The procedure or methodology for computing drug PIN scores is not clearly defined. It is my understanding that the software is proprietary but a brief statement on variables fed into the complex algorithm calculating this score would be helpful without needing to visit the website.

Inconsistencies in the writing of "p-value"

Site of Metastasis (Table 1) should be ordered from highest frequency to least.

It is interesting not to observe any significant correlations/associations between toxicity and the number of concomitant medications.  Could there be an explanation for this?

Can R2 values be reported within Fig 5A?  This is important for gauging the strength of association/correlation beyond p-values.

“Extrasystole” is repeated twice in Table 3

The image resolution in Figure 5 is low. Figures and their legends and axis labels are small and difficult for readers.

Author Response

Please see the attachment

Author Response File: Author Response.docx

Reviewer 2 Report

Comments for the authors

 

This multicenter and retrospective study describes the role of DDIs on the toxicity profile and clinical outcomes in a population of patients with metastatic melanoma showing BRAFV600 mutation and treated with BRAFi / MEKi therapy. 

The objective is to define the risk of drug interactions and their impact on the adverse events affecting drug tolerability of treatments. 

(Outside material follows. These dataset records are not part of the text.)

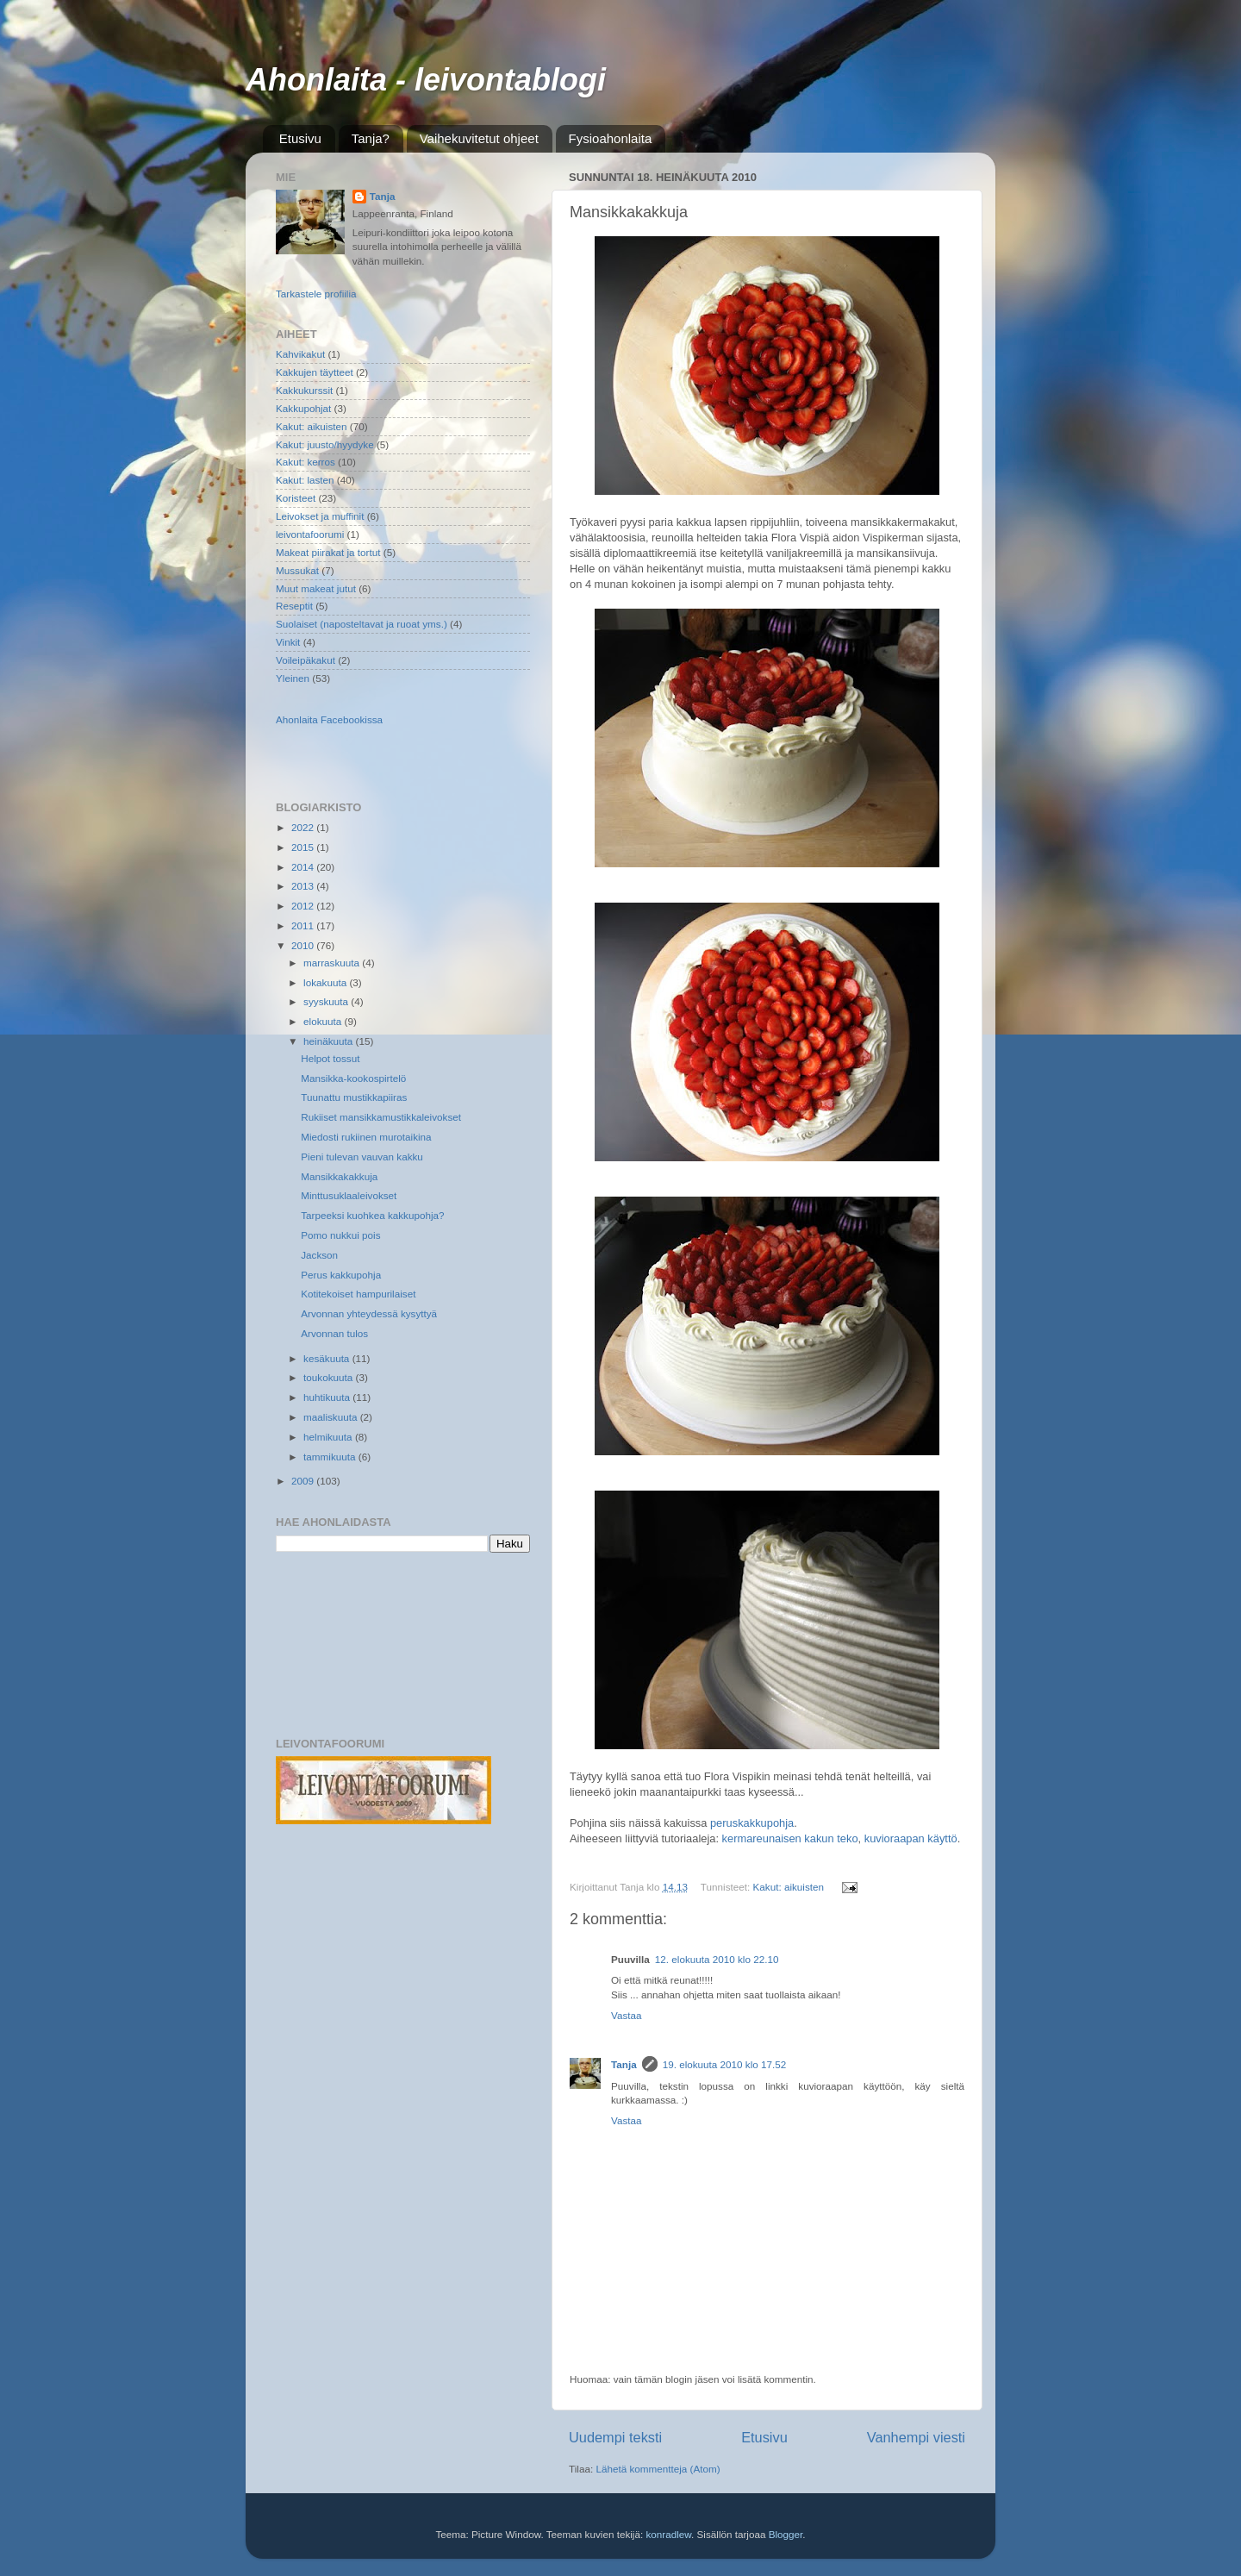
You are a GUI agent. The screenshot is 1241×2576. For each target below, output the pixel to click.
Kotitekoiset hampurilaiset (358, 1293)
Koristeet (295, 497)
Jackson (319, 1254)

The clinical parameter assessment of the patients was matched with the DDI using the Drug-Personalized Interactions Network (PIN), a medical software able to detect drug interactions with patient profiles with their clinical and biochemical data. 

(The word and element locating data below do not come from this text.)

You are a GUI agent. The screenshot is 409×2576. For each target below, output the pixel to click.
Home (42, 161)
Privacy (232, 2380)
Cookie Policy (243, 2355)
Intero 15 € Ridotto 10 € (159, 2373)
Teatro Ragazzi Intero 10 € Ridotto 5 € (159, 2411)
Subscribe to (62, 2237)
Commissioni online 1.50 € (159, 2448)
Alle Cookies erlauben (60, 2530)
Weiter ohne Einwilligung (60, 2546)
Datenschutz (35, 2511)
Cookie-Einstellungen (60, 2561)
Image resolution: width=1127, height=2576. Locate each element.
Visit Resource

 In this retrospective study, the authors enrolled 177 patients. The clinical and pathological characteristics, the type of anti-BRAF combination therapy, the class of concomitant medication, grade, and the somewhat of toxicity during combination therapy were registered and evaluated. 

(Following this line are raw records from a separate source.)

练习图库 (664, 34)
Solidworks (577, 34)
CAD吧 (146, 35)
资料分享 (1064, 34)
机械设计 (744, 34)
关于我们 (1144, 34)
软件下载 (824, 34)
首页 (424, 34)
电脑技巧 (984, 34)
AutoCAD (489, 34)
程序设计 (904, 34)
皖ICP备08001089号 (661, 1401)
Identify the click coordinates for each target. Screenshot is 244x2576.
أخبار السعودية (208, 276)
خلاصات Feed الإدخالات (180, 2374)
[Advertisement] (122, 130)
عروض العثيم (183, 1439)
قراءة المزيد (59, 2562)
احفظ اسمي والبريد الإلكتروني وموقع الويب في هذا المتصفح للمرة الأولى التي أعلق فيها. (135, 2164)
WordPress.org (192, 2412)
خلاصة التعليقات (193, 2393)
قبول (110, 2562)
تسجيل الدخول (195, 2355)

A drug PIN score of DDIs for every patient was associated and classified as low (green or yellow) versus high (dark yellow, orange, or red) before and after the BRAf/MEK therapy. 

The results indicate that, according to the Drug-PIN score value, the association therapy significantly increased the risk of DDIs. Toxicity of any grade during combination BRAF / MEK inhibitor treatment was registered and indicated with a change in the Drug-PIN traffic light.

Notably, the authors demonstrate a significative association between treatment with BRAF/MEK inhibitor and cardiovascular toxicity, present in 31 patients. In this group of patients, the Drug-PIN traffic light before and after treatment changed in the worse sense, suggesting the impact of target therapy in drug interactions causing cardiotoxicity. This change is well defined in fifteen patients with no cardiological comorbidity with Drug-PIN light green before treatment that became yellow in 3 patients and dark yellow in 2 patients, thus attributing the increased toxicity profile only to BRAFi/MEKi treatment.

The authors found that the survival analysis indicated as OS of patients with cardiotoxicity, was significantly better when the Drug-PIN traffic light was green or yellow compared to patients with orange or red Drug-PIN traffic light. In the PFS, a trend in the same direction was evident but not significant (log-rank tests >0,05).

 

This reviewer considers this study relevant in the target therapy area, eventually favoring better management of metastatic melanoma patients. The possible drug interactions could impact the result of treatments. The optimization of toxicity monitoring, in particularcardiotoxicity is mandatory for maximal adherence to the oncological treatment protocols, avoiding a change of the therapy, reduction of drug concentration, and eventually the possible exclusion of the patient from the therapeutic protocol.

 In general, the study is well-defined and presented.

The statistical approach is robust and corroborates the results 

Minor concern

 Increase the characters of Figure 5.

 

Author Response

We wish to thank the reviewer for his/her positive evaluation and comments.

 Figure 5 has been improved in resolution as suggested.